Part of this conversation can also introduce your child to acknowledging a feeling they have. Use what language you want to, but sometimes people talk about their ‘tummy voice’ – that feeling in your tummy where you ‘feel’ I don’t like that, that makes me feel uncomfortable, I’m a bit worried. If their tummy voice ever speaks to them, you can encourage them to listen and come tell you.


Boss of my body

This song is great fun and might lead to a fair bit of singing along. The lyrics refer to that ‘uh oh’ feeling and of course to the idea of being ‘boss’ of their body.

Boss of My Body https://youtu.be/zAALZxa6NCw (2 minutes 33). As with all YouTube clips or material on any such platform, cue the clip to go to ensure it is what you intend, and skip adverts.


Books and animations

You might like to read these books together. Your library or nursery might have them, or you can ask a library if they will order a book for you.

This is an early learning animation for younger children.

Your body belongs to you

Cornelia Spelman
ISBN 978-0-8075-9473-5

In simple reassuring language the author explains that children can decline a friendly hug or kiss, even from someone they love, and still be friends. The text and illustrations remind children that their feelings count. A positive and assertive approach.

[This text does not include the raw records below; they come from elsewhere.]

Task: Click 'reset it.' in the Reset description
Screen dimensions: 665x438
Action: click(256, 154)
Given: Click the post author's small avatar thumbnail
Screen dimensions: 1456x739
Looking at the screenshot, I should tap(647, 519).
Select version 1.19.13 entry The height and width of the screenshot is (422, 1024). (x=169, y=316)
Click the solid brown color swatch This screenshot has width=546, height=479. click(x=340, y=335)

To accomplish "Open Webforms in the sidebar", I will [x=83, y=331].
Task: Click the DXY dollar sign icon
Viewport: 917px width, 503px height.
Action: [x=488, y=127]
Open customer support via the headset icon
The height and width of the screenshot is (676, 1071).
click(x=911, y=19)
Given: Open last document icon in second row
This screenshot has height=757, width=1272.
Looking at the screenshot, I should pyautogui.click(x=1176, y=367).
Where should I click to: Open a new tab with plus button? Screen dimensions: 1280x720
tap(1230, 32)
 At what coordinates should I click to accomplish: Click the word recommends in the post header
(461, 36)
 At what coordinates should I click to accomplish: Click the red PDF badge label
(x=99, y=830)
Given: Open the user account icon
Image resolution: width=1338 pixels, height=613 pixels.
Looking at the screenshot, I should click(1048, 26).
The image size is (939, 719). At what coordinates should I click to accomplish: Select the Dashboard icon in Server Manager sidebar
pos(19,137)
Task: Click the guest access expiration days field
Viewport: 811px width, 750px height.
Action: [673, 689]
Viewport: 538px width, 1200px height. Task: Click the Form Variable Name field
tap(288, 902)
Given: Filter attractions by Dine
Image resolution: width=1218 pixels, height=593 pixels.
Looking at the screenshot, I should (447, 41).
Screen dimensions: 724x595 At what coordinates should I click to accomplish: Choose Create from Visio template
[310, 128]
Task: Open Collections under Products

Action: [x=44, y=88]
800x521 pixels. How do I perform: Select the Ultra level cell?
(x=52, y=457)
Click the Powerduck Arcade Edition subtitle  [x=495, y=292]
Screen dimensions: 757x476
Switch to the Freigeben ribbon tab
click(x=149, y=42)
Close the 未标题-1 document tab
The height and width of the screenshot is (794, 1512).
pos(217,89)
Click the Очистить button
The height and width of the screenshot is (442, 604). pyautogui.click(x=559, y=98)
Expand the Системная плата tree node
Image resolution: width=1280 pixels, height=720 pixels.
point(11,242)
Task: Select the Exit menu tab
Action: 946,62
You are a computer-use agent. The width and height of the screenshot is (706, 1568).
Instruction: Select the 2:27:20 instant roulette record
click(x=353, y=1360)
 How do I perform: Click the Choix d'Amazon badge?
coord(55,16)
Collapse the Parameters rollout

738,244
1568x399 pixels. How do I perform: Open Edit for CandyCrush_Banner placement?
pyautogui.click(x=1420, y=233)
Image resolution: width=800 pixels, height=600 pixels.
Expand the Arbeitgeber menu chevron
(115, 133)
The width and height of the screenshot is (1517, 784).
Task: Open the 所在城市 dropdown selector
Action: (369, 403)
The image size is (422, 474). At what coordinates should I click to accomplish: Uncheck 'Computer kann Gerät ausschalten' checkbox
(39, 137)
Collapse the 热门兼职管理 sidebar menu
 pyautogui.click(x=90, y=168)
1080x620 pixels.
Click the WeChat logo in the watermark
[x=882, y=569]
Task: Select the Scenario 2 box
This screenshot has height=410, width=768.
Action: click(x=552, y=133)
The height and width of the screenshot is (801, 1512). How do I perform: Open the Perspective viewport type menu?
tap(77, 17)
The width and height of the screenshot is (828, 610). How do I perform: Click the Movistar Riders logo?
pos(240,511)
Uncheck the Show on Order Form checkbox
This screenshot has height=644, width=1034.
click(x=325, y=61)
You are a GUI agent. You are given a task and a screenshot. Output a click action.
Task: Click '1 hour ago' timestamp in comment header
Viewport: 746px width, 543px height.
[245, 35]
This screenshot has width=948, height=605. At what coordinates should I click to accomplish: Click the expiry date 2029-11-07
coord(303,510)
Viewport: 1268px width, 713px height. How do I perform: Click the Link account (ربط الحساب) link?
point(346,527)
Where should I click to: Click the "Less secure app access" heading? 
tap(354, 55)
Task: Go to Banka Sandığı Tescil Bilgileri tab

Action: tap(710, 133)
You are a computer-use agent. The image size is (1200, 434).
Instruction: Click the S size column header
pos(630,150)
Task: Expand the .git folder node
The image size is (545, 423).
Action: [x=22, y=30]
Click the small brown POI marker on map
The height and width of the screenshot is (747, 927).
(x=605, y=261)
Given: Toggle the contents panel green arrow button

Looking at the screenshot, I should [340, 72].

Let’s talk about body boundaries, consent and respect

Jayneen Sanders
ISBN 1925089185

Using familiar scenarios there are opportunities to unpack and discuss these important topics.

No Means No!

Jayneen Sanders and Cherie Zamazing
ISBN 1925089223

A picture book about a girl who has a very strong and clear voice in all issues, especially those relating to her body and personal boundaries. Teaching personal boundaries, consent.

Miles is the boss of his body

Samantha Kurtzman- Counter and Abbie Schiller
ISBN 0989407136

On his 6th birthday, Miles’ excitement is dimmed when he finds himself being pinched, hugged too tight, picked up and tickled by his well-intentioned family and decides he’s had enough! When Miles decrees that he is the “Boss of his body,” his whole family expresses support and respect for his personal boundaries.

My Body Belongs to Me from My Head to My Toes

Dagmar Geisler
ISBN 9781626363458

Provides children with confidence about accepting and rejecting physical contact from others, helping to give children a voice in uncomfortable situations.

It’s My Body

Lory Freeman
ISBN 0943990 033

A book to teach young children how to resist uncomfortable touch.

I like tickles

Sarah Steinberg
ISBN 978-1725558878

A young child looks for animals’ signals, listens to people’s words, and learning that even if they like a hug sometimes, they don’t have to offer it every time. Respect and listening are emphasized.

I said No! A kid-to-kid guide to keeping private parts private

Zach and Kimberly King
ASIN: B00L6YO4SS

A book to help children understand boundaries, using ‘red flag/green flag’ terminology.

It’s My Body: A Book about Body Privacy for Young Children 

Louise Spilsbury
ISBN 1445161680

Simple explanations for young children about body privacy and why private parts should be kept private.